TEXT BLOCK:
■ ■ ■ ■ ■
2

I'm trying to derive the overall state-space system model for a hybrid system, in order to plot its eigenvalues.

The system is shown as follows:

enter image description here

Which is originally from this paper: Modeling and Sensitivity Study of Consensus Algorithm-Based Distributed Hierarchical Control for DC Microgrids.

The blue part is a discrete algorithm with sampling time of 0.1s. The red part is the control system in discrete-time with sampling time of 1e-4s. And the green part is the plant model which represents a DC microgrid with buck converters and loads, in continuous-time.

As described in this paper, following is the procedure to find the overall system dynamics:

  1. Discretize the plant model using zero-order-hold (ZOH) method with the same sampling time of control system (1e-4s).
  2. Combine the model in step 1 and the control system model.
  3. Discretize the combined model in step 2 with the same sampling time of the algorithm (0.1 s).
  4. Finally, combine the model in step 3 with the algorithm model to get the overall system model.

The procedure is depicted as shown below: enter image description here

The procedure seems to make sense, but the question is:

Is the final system model accurate, given that the plant model and the control system model are now combined with a discretized system with sampling time of 0.1 s, and the fact that we lose some information in between sampling instants?
■ ■ ■ ■ ■
Answer these questions from the hybrid system text above, one per line:
1. What sampling time does the blue part use?
2. Which method is used to discretize the plant model in step 1?
3. What does the green part represent?

INFORMATION PROVIDED:
■ ■ ■ ■ ■
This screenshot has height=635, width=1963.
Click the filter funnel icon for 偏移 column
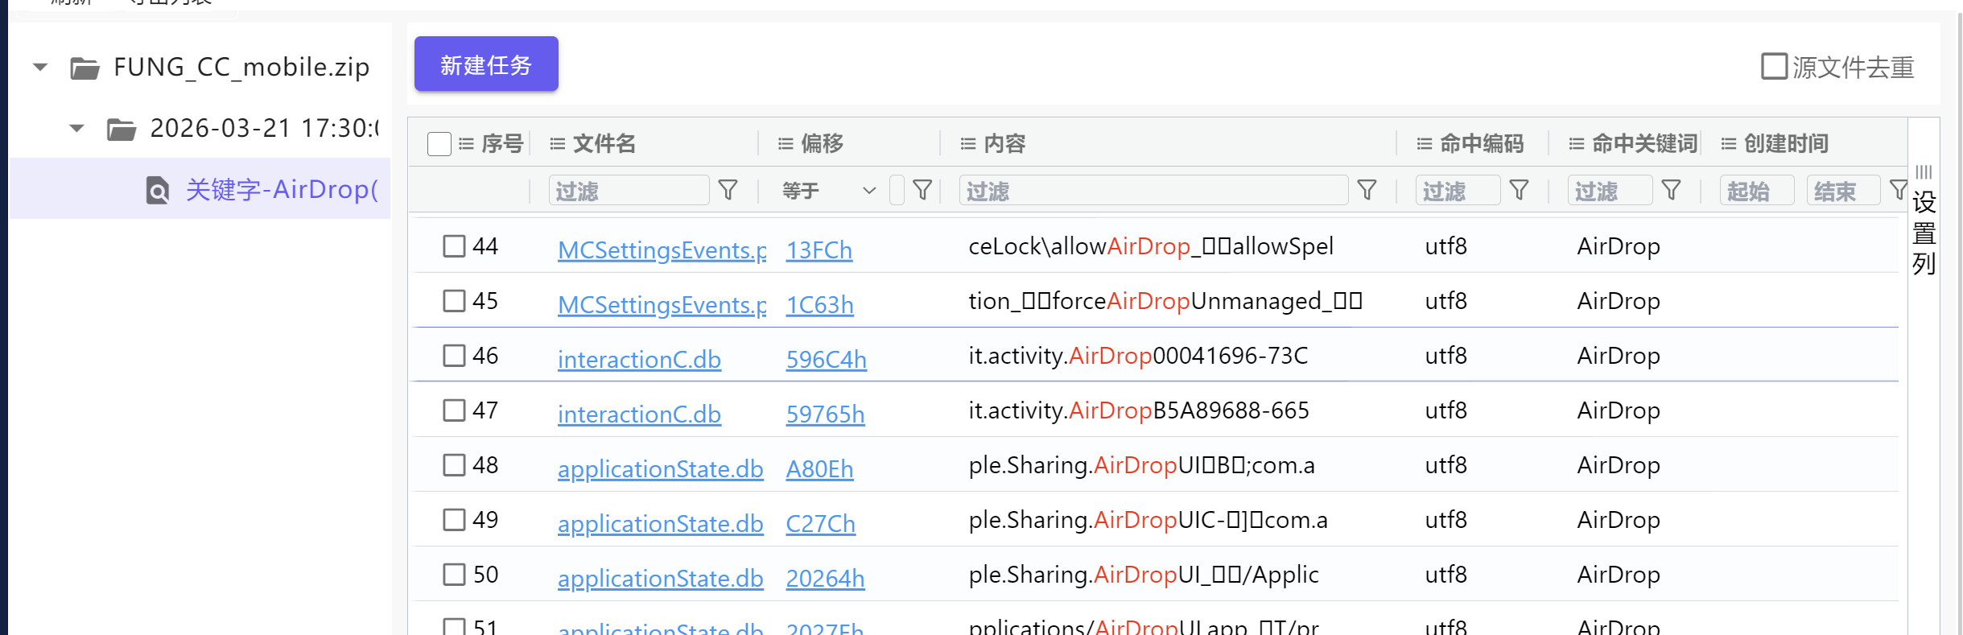coord(922,191)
■ ■ ■ ■ ■
ANSWER TO THIS TASK:
1. 0.1 s
2. Zero-order-hold (ZOH)
3. A DC microgrid with buck converters and loads, in continuous time